Causa estranheza que os representados não tenham atentado para o fato de que PODERÃO PAGAR, COM DINHEIRO DO PRÓPRIO BOLSO, POR SUAS MEDIDAS ATRAPALHADAS – visto que, além da representação ao Ministério Público, outras medidas judiciais serão propostas pelos proprietários nas esferas cível e criminal, em justa defesa de seus direitos contra a arbitrariedade dos atos da municipalidade. Aliás, a partir deste momento os proprietários não mais se manifestarão na imprensa, e sim somente perante o Ministério Público e o Poder Judiciário, já que se provou impossível qualquer conversa produtiva com a atual administração municipal.

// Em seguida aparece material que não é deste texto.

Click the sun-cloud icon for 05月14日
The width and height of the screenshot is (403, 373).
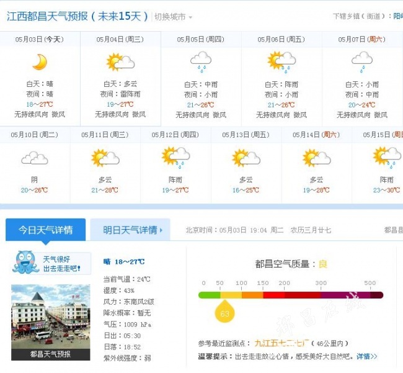(317, 158)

Causa estranheza que o coordenador geral, em sua nota DESDENHE DA INTELIGÊNCIA E DOS PROCEDIMENTOS DO MINISTÉRIO PÚBLICO DO ESTADO DO PARANÁ, ao julgar que tal instituição entraria com uma Ação de Improbidade sem estar firmemente apoiada em fatos e no direito. 

Causa estranheza, mais uma vez, o fato de que, A CADA MOMENTO DE CRISE, A PREFEITA REGINA DUBAY SIMPLESMENTE DESAPAREÇA, deixando todas as justificativas para o “explicador e enrolador geral” Carlos Garcia – como podemos constatar nos casos do Mensalinho, dos Postes Republicanos, da referida ação de perseguição política, entre outros – para não falar dos depoimentos para as autoridades seguidamente adiados, em diversas ocasiões.

O que, definitivamente, NÃO CAUSA ESTRANHEZA, é que a administração municipal tenha chegado a tal ponto, desperdiçando tempo e recursos e se utilizando da estrutura da prefeitura para empreender ações arbitrárias de caráter duvidoso, que não atendem aos interesses da população. Enquanto isso, a cidade padece.

Para finalizar, vamos dar o benefício da dúvida para a prefeita Regina Dubay e o Coordenador Geral Carlos Garcia: se os projetos são realmente fundamentais para a cidade, se não existem melhores alternativas, se o desenvolvimento de Campo Mourão depende de tais medidas, mesmo à custa de um desperdício de grandes somas de recursos públicos, então QUE A PREFEITA REALIZE IMEDIATAMENTE AS DESAPROPRIAÇÕES, pagando os valores justos pelas áreas e iniciando imediatamente a execução dos projetos. Afinal, se a duplicação da saída para Maringá nunca saiu do papel, mesmo com a prefeita Regina Dubay afirmando na campanha eleitoral de 2008 que o dinheiro “estava depositado na conta”, como acreditar em projetos que não dispõem de recursos financeiros e dotação orçamentária? Porém, estamos aguardando. Afinal, Campo Mourão tem pressa, o desenvolvimento não pode esperar.